Aspen Digital Services has undergone three identity re-designs since August, 2001 when the Aspen Digital Services logo was born. It started out as a simple leaf:
But why a leaf? Well, my business philosophy had always been centered around the idea of symbiotic relationships. Let me explain.
Early on in my trek toward becoming an independent graphic designer, I realized that the market was, and always would be, very competitive. Starting out, I would be just one more tiny fish in a vast sea. To boot, in spite of what I was learning in design school about copyright, I didn’t foresee that I would be able to profit from the same design over and over again. The printer would, but I likely wouldn’t. There simply were too many designers from which to choose, and chances were slim that folks would pick the one who wanted to charge them a royalty each time a design went to press.
So I concluded that the only viable way for me to survive as a designer was to establish relationships that would yield continuous design projects of one scope or another. Pando, the “Trembling Giant”—one of the oldest and most massive living organisms on the planet—then became my inspiration. It sounds ominous and maybe even threatening, but it is, in fact, peaceful and beautiful. Pando is a 107-acre grove of aspen trees in Fishlake National Forest, Utah. The remarkable thing about Pando is that the entire aspen grove is effectively one tree, owing to the fact that quaking aspens propagate by sending up shoots from their wide-spreading root systems, as opposed to propagation by flowering. All 107 acres and 6,600+ tons of Pando belong to one root system, and it is estimated that the tree is over 1 million years old.
I like the metaphorical application of Pando to business—one source; many relationships. So Pando is Aspen Digital Services’ namesake and inspiration. And the leaf was the starting point. The name and tagline were added next, and the Aspen Digital identity was born:
The logo remained more-or-less constant for several years, some of which were extremely tumultuous. The first significant re-examination of the brand occurred in 2002, when my family moved to Oregon. At that time in the design world, 3D was all the rage, and so I thought a little more depth might be an appropriate upgrade. The resulting new logo also featured a deeper green and dark, blood red:
I used this logo from 2002 to 2007, during which time Aspen was not my day job, but a moonlighting effort while I worked at, and later managed, Hudson Printing in Baker City, Oregon. Those were late nights then, doing freelance jobs for Aspen clients after the family had gone to bed, while running the printshop during the day.
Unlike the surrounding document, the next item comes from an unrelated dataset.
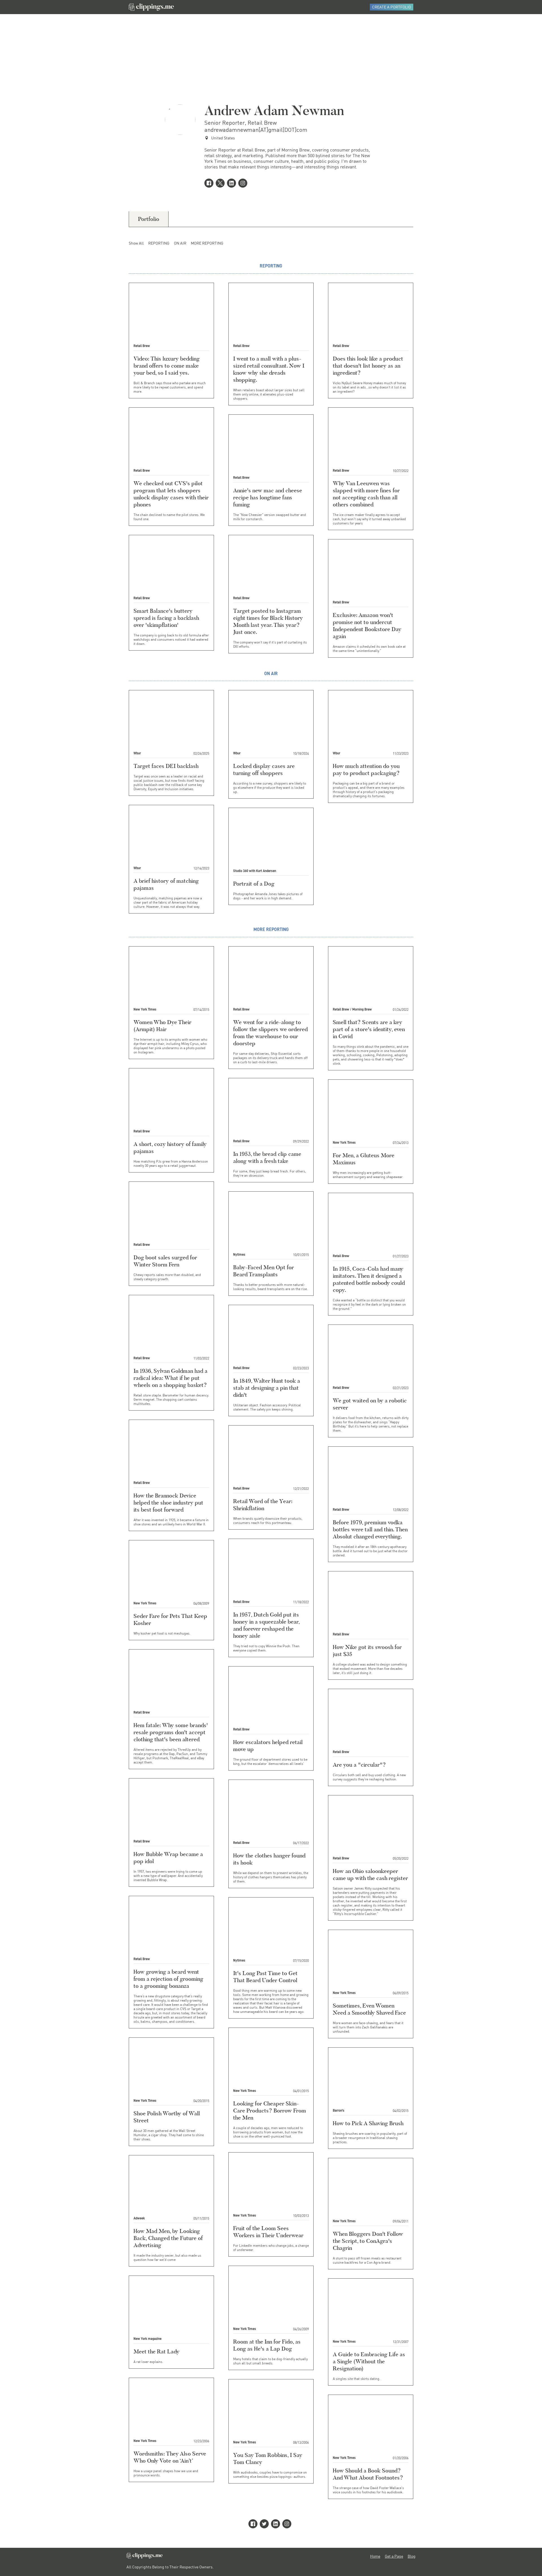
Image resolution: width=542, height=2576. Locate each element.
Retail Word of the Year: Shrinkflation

In late 2007, I decided that my career as a designer needed a new challenge, so I left the printshop and hung up my own sign. It had taken almost ten years from the time I first decided that graphic design was the path I wanted to walk, to the time that I realized my dream of being an independent designer. The possibilities seemed limitless and it was both an exciting and stressful time. A re-examination of the Aspen brand seemed an appropriate way to mark this milestone, and as the 3D fad had settled down, and noting that designs were now trending toward ultra-minimalism, I took it that direction:
This new logo was fresh and clean. Abstract and bold. I loved it. I even went with an almost radioactive-looking green for the ink on the leaf icon (it doesn’t look that way on screen, only when printed in its Pantone color ). I was proud of my new business and my new identity. But no one could figure out the leaf. Even with the “Aspen” keyword, people said that the icon looked like a road. Or a crab pincer. Anything but a leaf. Some people got it, but a lot didn’t. I loved it nonetheless (designer’s bias!). I knew what it was, and since no one could ever figure out what a “graphic designer” was anyway, I figured that my logo was an appropriate representation of my supposedly enigmatic title, not to mention my entirely arbitrary/abstract business name.
The third version of the Aspen logo served me well until just recently, when I opened an office (again) in the Basche-Sage building in Baker City, Oregon. At that time I faced the necessity of creating signage (which I still haven’t done, pending the now-complete logo re-design), but I wasn’t sure I wanted to plaster my then-current logo—which had always been difficult for people “get”—all over the office. So I was again infected with the re-branding bug. And I am so pleased with the result, which actually comes in three flavors…
W/ tagline, v1:
W/ tagline, v2:
As with previous versions of the Aspen brand, I love this new identity. It remains minimalist and keeps the colors of the previous logo, but offers (hopefully) a more intuitive leaf (it’s a leaf!). How long will this logo last? Who knows? Who cares!? It’s the designing that is enjoyable. The re-creation of an idea. The re-envisioning of what a business can be. Along with a new logo seems to always come a renewed sense of purpose and hope for the future. I highly recommend it.